47. See therefore, and remember with the most watchful care, how
Petilianus has made no answer to that very question, which he proposes
to himself in such terms as to seem to make it a starting-point from
which to say something. For the former question he has dismissed
altogether, and has not wished to speak of it to us, because I suppose
it was beyond his power; nor is he at any time, up to the very end of
his volume, going to say anything about it, though he quoted it from
the first part of my epistle as though it were a matter calling for
refutation.
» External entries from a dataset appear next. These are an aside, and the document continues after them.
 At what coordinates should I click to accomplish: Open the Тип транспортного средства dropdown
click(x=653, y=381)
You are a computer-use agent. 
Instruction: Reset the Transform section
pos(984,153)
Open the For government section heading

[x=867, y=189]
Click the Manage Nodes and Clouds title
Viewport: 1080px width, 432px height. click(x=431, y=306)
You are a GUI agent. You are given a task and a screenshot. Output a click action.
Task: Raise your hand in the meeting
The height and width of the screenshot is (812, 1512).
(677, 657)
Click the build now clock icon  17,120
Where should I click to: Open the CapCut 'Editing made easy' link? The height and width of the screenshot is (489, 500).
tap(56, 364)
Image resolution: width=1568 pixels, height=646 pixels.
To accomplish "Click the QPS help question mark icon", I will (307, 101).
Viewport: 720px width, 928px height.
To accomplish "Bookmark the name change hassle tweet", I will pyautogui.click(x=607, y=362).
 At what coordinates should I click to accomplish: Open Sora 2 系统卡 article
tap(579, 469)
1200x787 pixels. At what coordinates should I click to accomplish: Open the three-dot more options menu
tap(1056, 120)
For even though he has added the two words which he
accused me of having suppressed, as though they were the strongest
bulwarks of his position, he yet lies wholly defenseless, unable to
find any answer to make when he is asked, If the conscience of one
that gives in holiness is what we look for to cleanse the conscience
of the recipient, where are we to find means for cleansing the
conscience of the man who is unacquainted with the conscience of him
gives, but not in holiness? and if it be the case that any one who has
received his faith from one that is faithless, receives not faith but
guilt, from what source is he to receive not guilt but faith, who is
unwittingly baptized by one that is faithless? To this question it
has long been manifest from what he says that he has made no answer.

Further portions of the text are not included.